[Goal of the exercise]:
Return, with both end lines included, exactly what the data below holds from the line with "This screenshot has height=552, width=729." through the line with "Task: Collapse the", though not the pictures.

[Dataset content]:
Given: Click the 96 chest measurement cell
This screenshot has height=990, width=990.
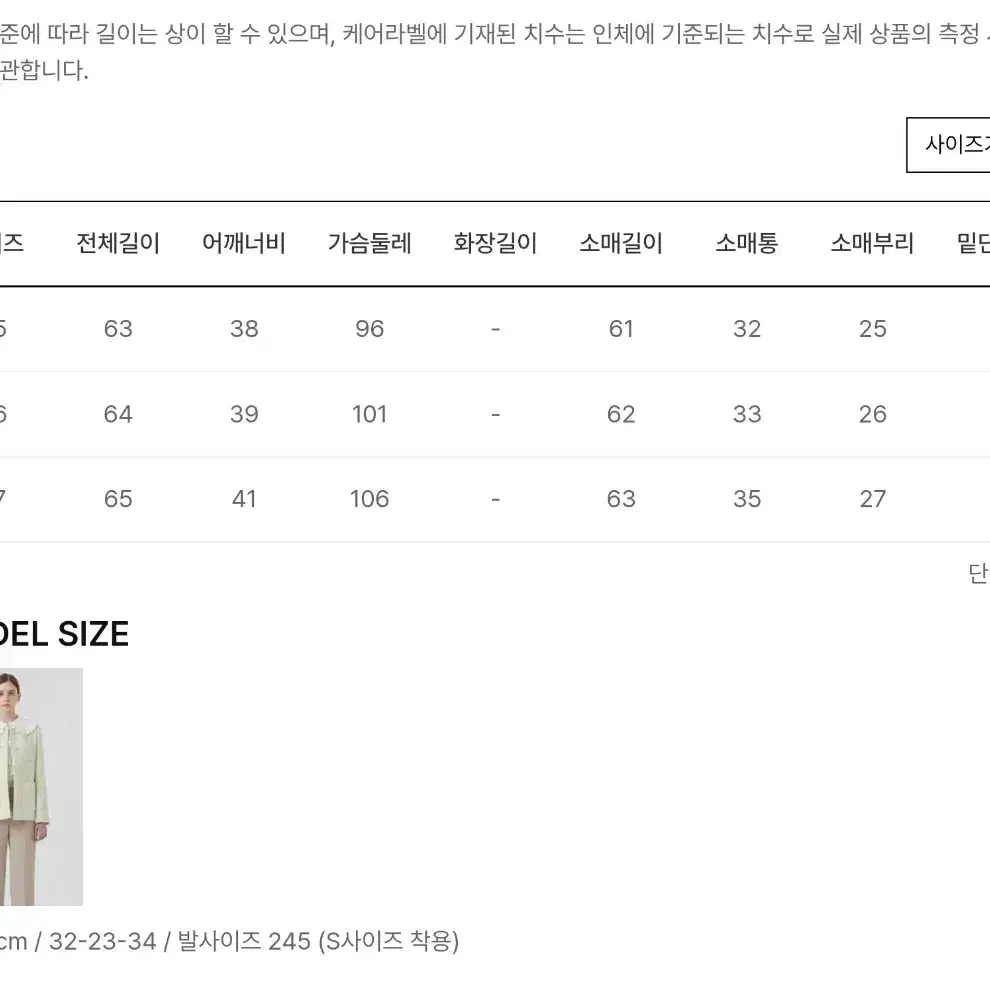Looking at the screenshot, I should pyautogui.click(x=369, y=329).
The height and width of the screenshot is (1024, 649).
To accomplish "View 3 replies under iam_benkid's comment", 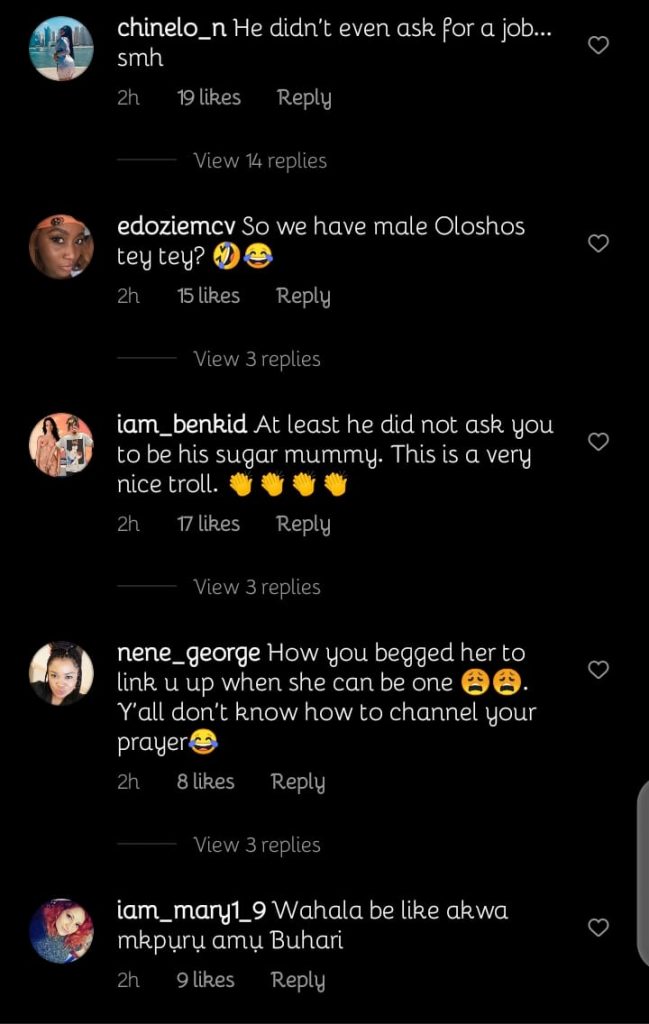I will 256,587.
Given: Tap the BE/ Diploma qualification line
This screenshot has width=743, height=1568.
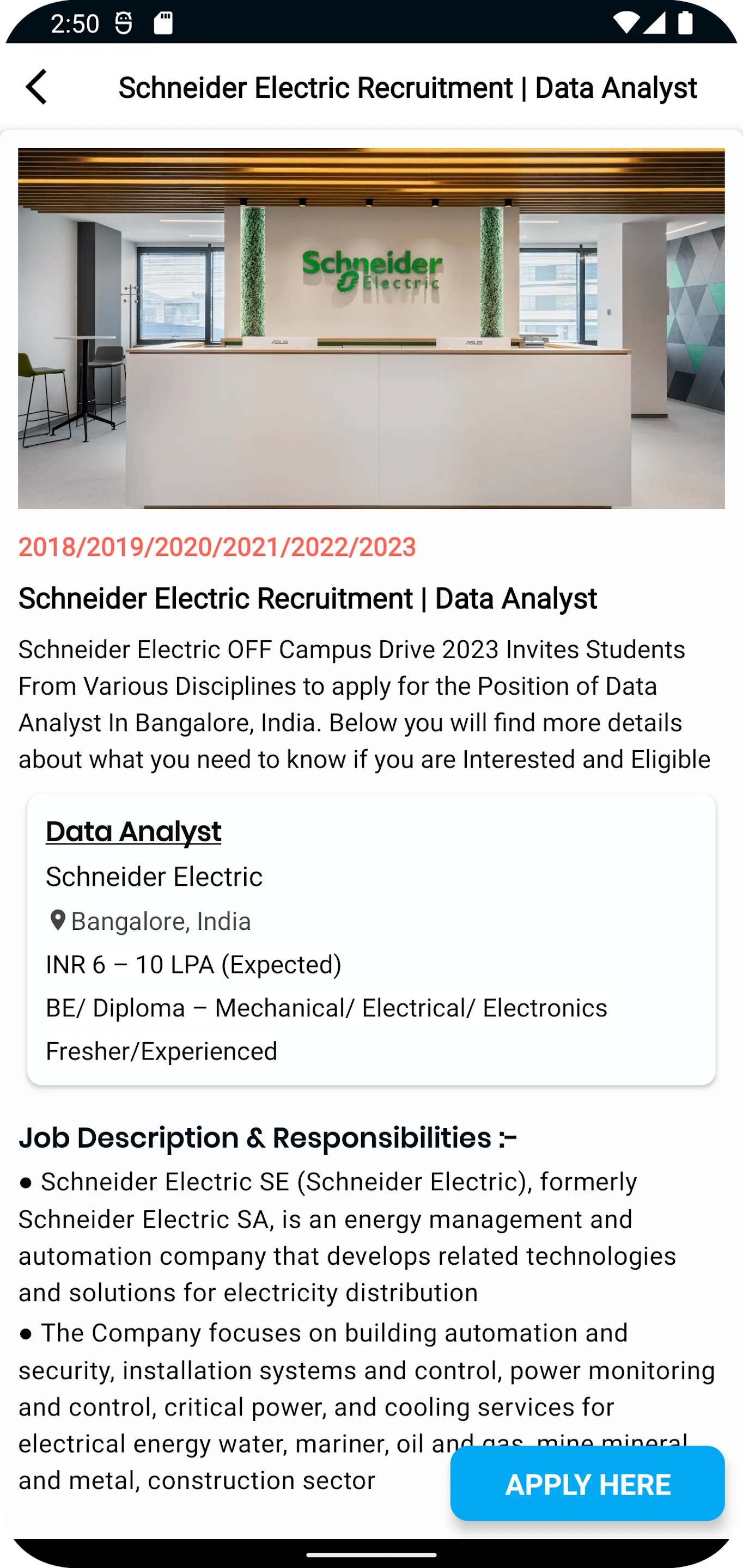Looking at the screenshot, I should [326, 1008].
--
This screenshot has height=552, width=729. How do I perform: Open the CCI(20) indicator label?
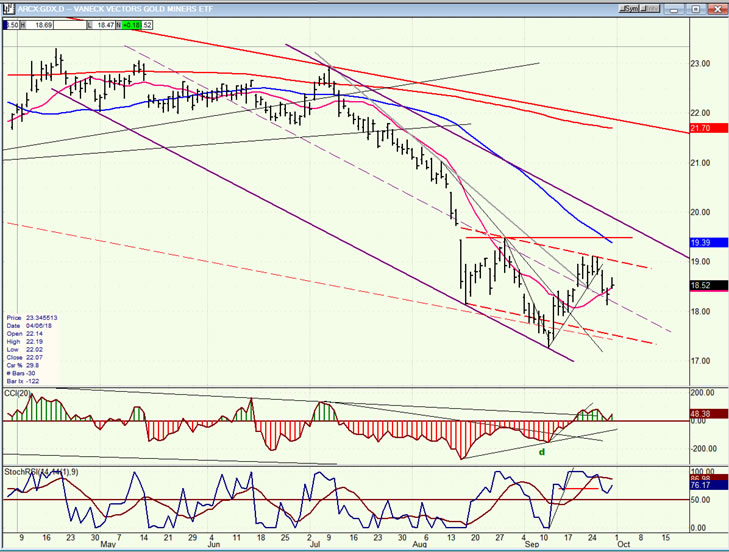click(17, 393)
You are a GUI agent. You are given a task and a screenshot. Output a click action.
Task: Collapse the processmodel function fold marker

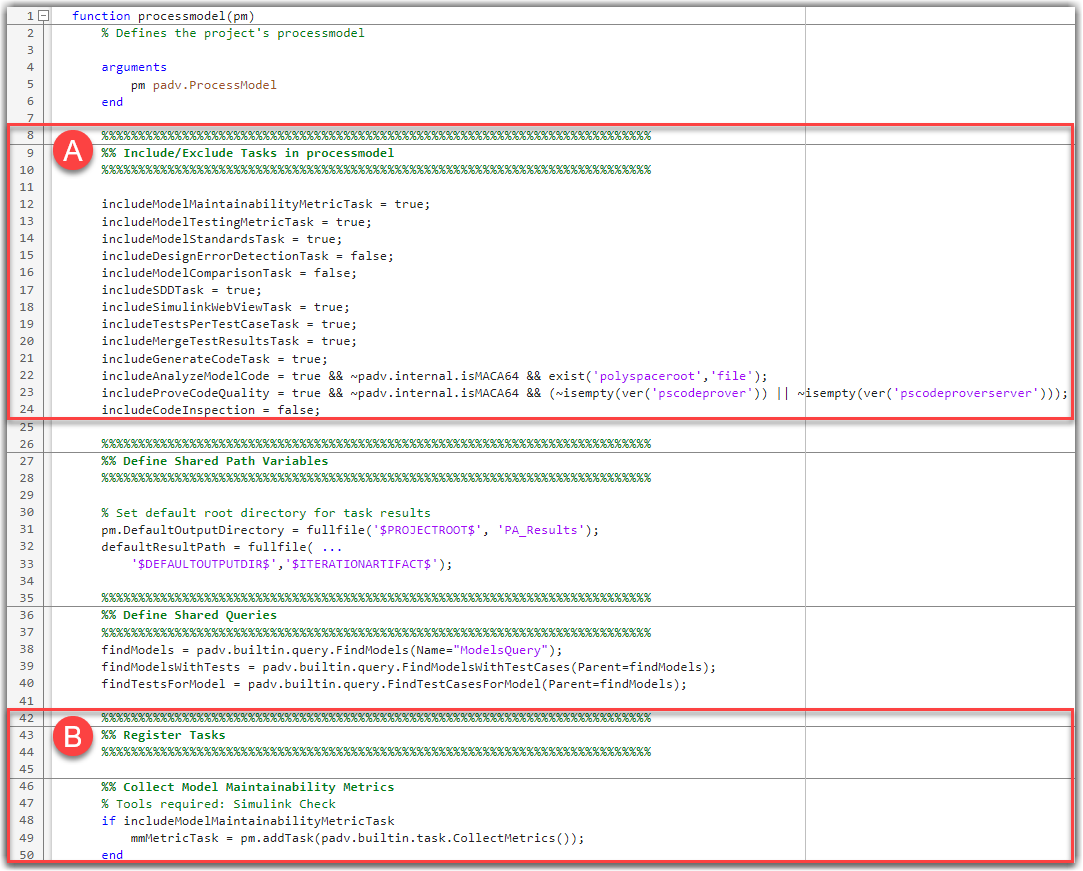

[Finished task]:
This screenshot has height=552, width=729. How do I perform: Open the CCI(20) indicator label?
click(17, 393)
You are a GUI agent. You are given a task and a screenshot. Output a click action.
Task: Collapse the processmodel function fold marker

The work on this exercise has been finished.